The Oklahoma House of Representatives on Wednesday, April 6 approved an amended version of Senate Bill 435, sending the measure back to the Senate, where it is expected to pass and then move on to Governor Mary Fallin for her likely signature. 

The new law reconstitutes membership on the state Board of Education, allowing the governor to name appointees to the board from each congressional district. The board will also have one at-large member and the Superintendent. Appointees will be subject to Senate confirmation. 

House Speaker Kris Steele, a Shawnee Republican, celebrated the bill’s passage, saying, “Reforming our education system is one of our top priorities. Senate Bill 435 will provide accountability and the best structure for educating children in Oklahoma.  Advancing these necessary reforms establishes checks and balances in the system and will benefit all children and districts in the state.”
 
  The bill originated in the Senate, where Education Committee Chairman John Ford of Bartlesville shepherded it to passage. Ford and other Republican legislators were outraged at the treatment the current Board of Education afforded to new Superintendent Janet Barresi at her first meeting with the Board. 
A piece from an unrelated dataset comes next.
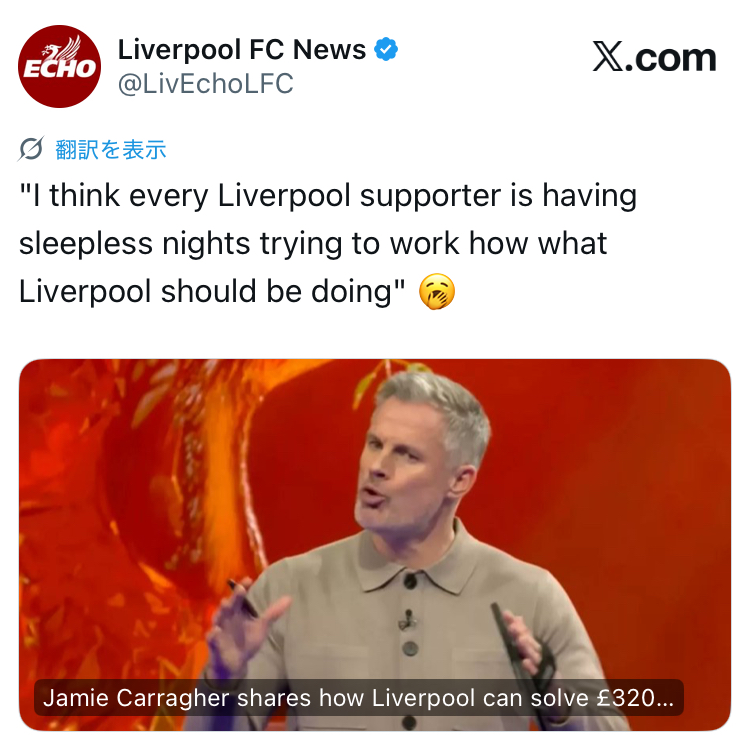Image resolution: width=750 pixels, height=735 pixels.
Task: Open the Liverpool FC News display name
Action: pos(242,49)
  After some tweaking of provisions, the measure cleared the Senate 32-15 on February 21. 

  Passage of S.B. 435 sustains momentum for a wave of substantive Republican proposals intended, advocates say, to increase accountability and responsiveness to demands for reform. 

  S.B. 435 passed the House, 63-35. 

  State Rep. Joe Dorman of Rush Springs, a Democrat, pressed an amendment to allow voters directly to elect members of the statewide Board. Dorman expressed disappointment in his amendment’s due to a successful motion to table it, on a 55-29 vote.

Note: In the original post of this story, we reported the bill was headed to Governor Mary Fallin for her signature. In fact, it must go through one more examination in the state Senate before it heads to the chief executive.